Burgemeester van Heerlen met hartklachten in het ziekenhuis

Foto: Still livevideo gemeente Heerlen

Roel Wever, burgemeester van Heerlen, is afgelopen week met hartklachten door een verstopte kransslagader opgenomen in het ziekenhuis.
In een persoonlijk bericht op de website van de gemeente Heerlen geeft hij een reactie, niet alleen op wat hem overkwam maar ook op de vele reacties die hij heeft ontvangen.

Hartklachten

“Het leven stond letterlijk even stil”, zegt Roel Wever. “Afgelopen vrijdag ben ik met hartklachten opgenomen in het ziekenhuis. Dat was enorm schrikken, het leven stond letterlijk en figuurlijk even stil. Ik ben in een goede conditie, maar vrijdag zakte ik op de loopband in de sportschool in elkaar. Achteraf blijkt dat een verstopte kransslagader hiervan de oorzaak is. Op zulke momenten realiseer je je des te meer hoe belangrijk je gezondheid is.”

▸ **Gegevenslijst**
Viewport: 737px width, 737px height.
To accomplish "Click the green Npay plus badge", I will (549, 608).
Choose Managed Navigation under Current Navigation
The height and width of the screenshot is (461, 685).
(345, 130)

...

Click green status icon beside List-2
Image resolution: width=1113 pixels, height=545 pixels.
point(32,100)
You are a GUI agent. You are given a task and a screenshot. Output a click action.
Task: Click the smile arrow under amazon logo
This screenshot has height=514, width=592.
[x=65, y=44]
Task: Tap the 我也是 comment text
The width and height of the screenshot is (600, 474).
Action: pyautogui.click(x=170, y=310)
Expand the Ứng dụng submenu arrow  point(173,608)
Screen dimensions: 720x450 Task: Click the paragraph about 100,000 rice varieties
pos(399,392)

▸ **Opdrachtdetails**
Neem het fragment over de burgemeester van Heerlen volledig en woordelijk over. De lijst speelt hierbij geen enkele rol.

▸ **Antwoord opdracht**
Burgemeester van Heerlen met hartklachten in het ziekenhuis

Foto: Still livevideo gemeente Heerlen

Roel Wever, burgemeester van Heerlen, is afgelopen week met hartklachten door een verstopte kransslagader opgenomen in het ziekenhuis.
In een persoonlijk bericht op de website van de gemeente Heerlen geeft hij een reactie, niet alleen op wat hem overkwam maar ook op de vele reacties die hij heeft ontvangen.

Hartklachten

“Het leven stond letterlijk even stil”, zegt Roel Wever. “Afgelopen vrijdag ben ik met hartklachten opgenomen in het ziekenhuis. Dat was enorm schrikken, het leven stond letterlijk en figuurlijk even stil. Ik ben in een goede conditie, maar vrijdag zakte ik op de loopband in de sportschool in elkaar. Achteraf blijkt dat een verstopte kransslagader hiervan de oorzaak is. Op zulke momenten realiseer je je des te meer hoe belangrijk je gezondheid is.”